Two years post-injury: Beth achieves a perfect messy ponytail on her own. When a therapist leans on her back, she nearly straightens her arms. At the pool, she tries to put on a swim cap, before handing it to me. She swims slow backstroke laps, alone in the lane. At her first wheelchair games, she decides to learn the freestyle stroke. With legs that drag behind and hands that cannot cup the water, she pushes forward – until she lifts her head up to take a desperate breath. I worry that her perspective won’t survive this defeat.

Three-and-a-half years post-injury: Beth races with a sloppy freestyle at her high school swim meet. She decides to lift herself out of the pool at a corner and fails. In the locker room, she gets dressed in her wheelchair without my help for the first time. She struggles to put on loose sweatpants over her bathing suit and is the last one out the door.

A few months later, she swims her first mile in one practice. At a pool in Toledo, the nearest big city, she volunteers with preschoolers with a disability. To start, she demonstrates how to roll over in the water to breathe. Her optimism lives on.

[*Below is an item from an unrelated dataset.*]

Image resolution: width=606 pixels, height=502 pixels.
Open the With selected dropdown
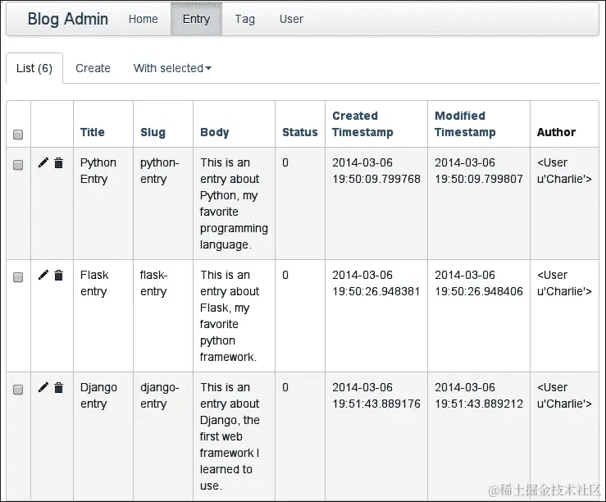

Beth Kolbe,in wheelchair with her mother at Harvard

Six-and-a-half years post-injury: Beth wheels on the deck of Harvard’s Blodgett pool. Surrounded by teammates, she is the first member of her college team with a visible disability. She puts on a swim cap with the hands of a quad and swims two miles at one practice for the first time. At home meets, she races a smooth freestyle and sets new Paralympic American records.

She showers before getting dressed in the varsity locker room. She changes efficiently in her chair and takes an extra minute for the zipper on her skinny jeans. Another day, she swims beside a young girl with a disability. When I talk to Beth on the phone, I realize that I need her more than she needs me. I try to be grateful for this.

Eight years post-injury: During a finals event at the Beijing Paralympics, women from eight countries parade towards the starting blocks. I hold my breath as the race begins. My daughter’s freestyle is a beautiful work of art. She finishes 5th in the world, smashing her best time along with an American record. My tears fall.

Ten years post-injury: Beth retires from competitive swimming with 14 American records. She puts a cap over her ponytail and swims butterfly laps at an outdoor pool near Stanford Law School. She lifts herself out of the water to sit on the deck, shining in the California sun. I return her dimpled smile.

Because of Beth, guilt no longer defines me. My failures hold less power. No more panic attacks that take my breath away. No more tragic tears. I might even learn how to swim one day.